Not really.  Small screws, maybe, but the threads strip real easily.  I did use long deck screws to hold down some pieces, they went through the foam and into the wood.  Tacks just pull right out.

OldEngineman
Can you drill "a clean hole" through it for routing wiring?

Sure, I did for the wiring, it works OK.

As far as frameing spacing, I would use supports every 16" for the 1" foam, but for the 2", you could widen things out alittle.

And for fastening down, I'd use a combination of caulk, as a glue, and long drywall / deck screws, through the foam, and into the framing.  Just be carefull that you don't sink the screw all the way through.  From the top down would hold better than up from the bottom.

Keep us posted on your progress!  For posting pictures, go to the General Discussion forum, and read the "sticky note" for a "how to".  They need to come from a photo hosting site, or a blog.

Mike.

 

  • Member since
    November 2015
  • 723 posts
Posted by UNCLEBUTCH on Tuesday, February 27, 2018 12:29 PM

Foam is God's gift to MRing. Glue it to the frame with plain ole latex caulk, may need to hold down with weights. No need for any screws.

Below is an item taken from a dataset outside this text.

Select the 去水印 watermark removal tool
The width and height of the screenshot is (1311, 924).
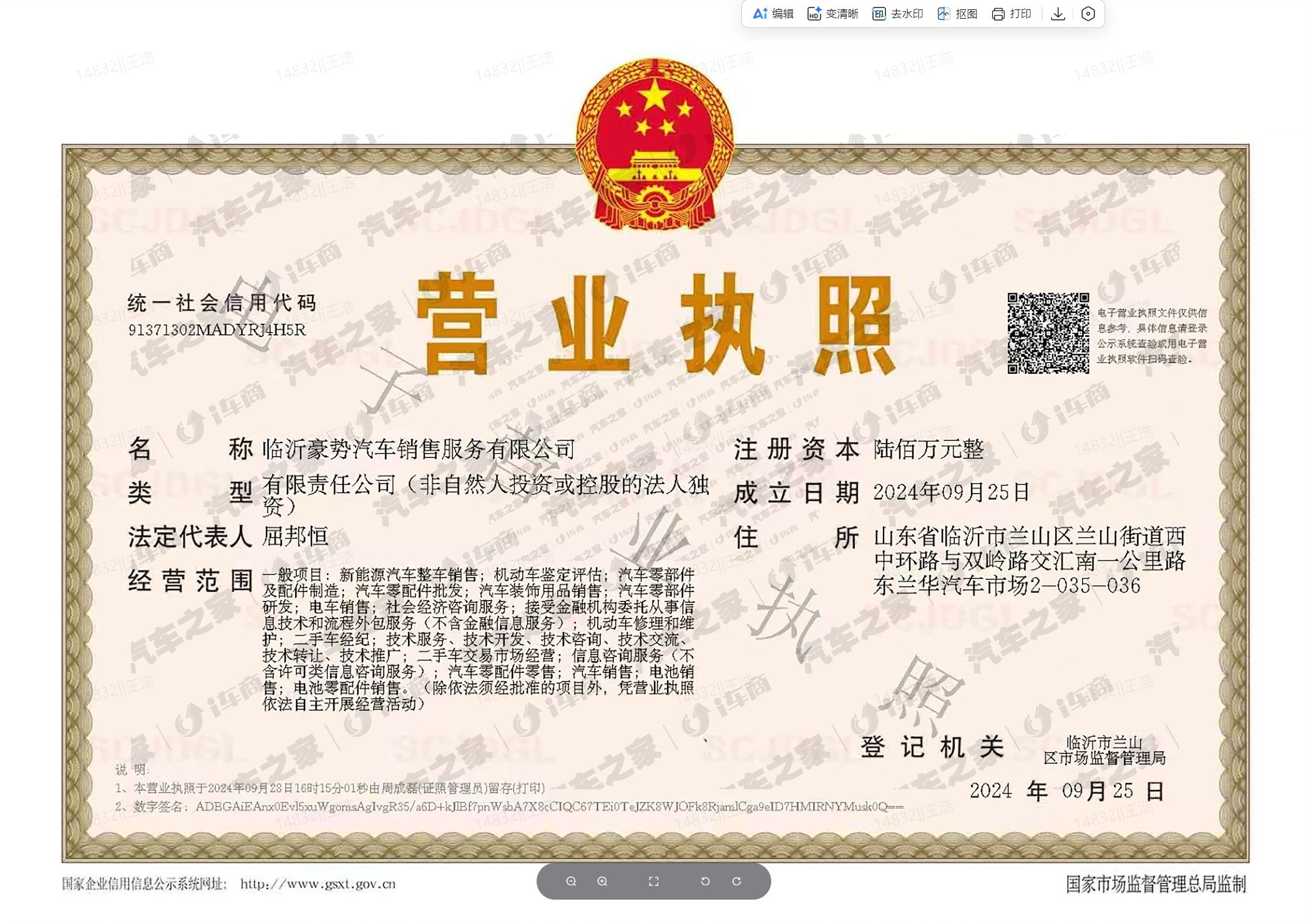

 I have spaned 2in stuff over 24in. without issues.The white beaded stuff is messy to work with, try for the blue or pink. Cut with a sharp anything, stright cuts; just score and snap

.Track is held with pins untill your happy then a ''thin'' bead of caulk or the ballest will keep it there.If you don't use plywood under it, witch is not needed anyway, any sharp pionty thing will give you a hole for wires

.Can be stacked and glued/caulked,carved,and or covered with plaster or drywall mud,takes almost any paint. I use latex,some stuff may eat the foam,try it before you get too far.

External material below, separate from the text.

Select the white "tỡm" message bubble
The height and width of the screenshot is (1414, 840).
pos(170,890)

I haved used screws to hold some things. Its a very fine line between tight and striped, I had better luck glueing a pieace of plastic to the foam and then screwing to it,to hold ground throws ect.

  • Member since
    March 2017
  • From: Orange County, NY
  • 35 posts
Posted by sktrains on Tuesday, February 27, 2018 8:15 PM
It’s a great way to go, the only difference is i put ½ plywood down first I used the  2in blue extruded stuff and  glued my down with PL foam glue its supper strong and will bond to almost anything just make sure it’s the one for foam or it will melt the foam I also screwed the countersunk the corners down with a drywall screws with a fender washer that I covered with scenery later. the track and roadbed I used good quality latex  caulk
Easy to cut with anything, the finer the blade the smother the cut and less mess, the 1 in stuff you can cut as deep as possible with a sharp razor knife and snap it, or even run it through a table saw which  works great if your making straight cuts
Steve  
  • Member since
    November 2006
  • From: NW Pa Snow-belt.
  • 2,216 posts
Posted by ricktrains4824 on Tuesday, February 27, 2018 10:06 PM

Use latex caulk, and paint (if desired) with latex paint.

Don't use liquid nails to adhere the foam. (Also, Don't drink the water in Mexico.) Don't ask me how I know.

Ricky W.

HO scale Proto-freelancer.

My Railroad rules:

1: It's my railroad, my rules.

2: It's for having fun and enjoyment.

3: Any objections, consult above rules.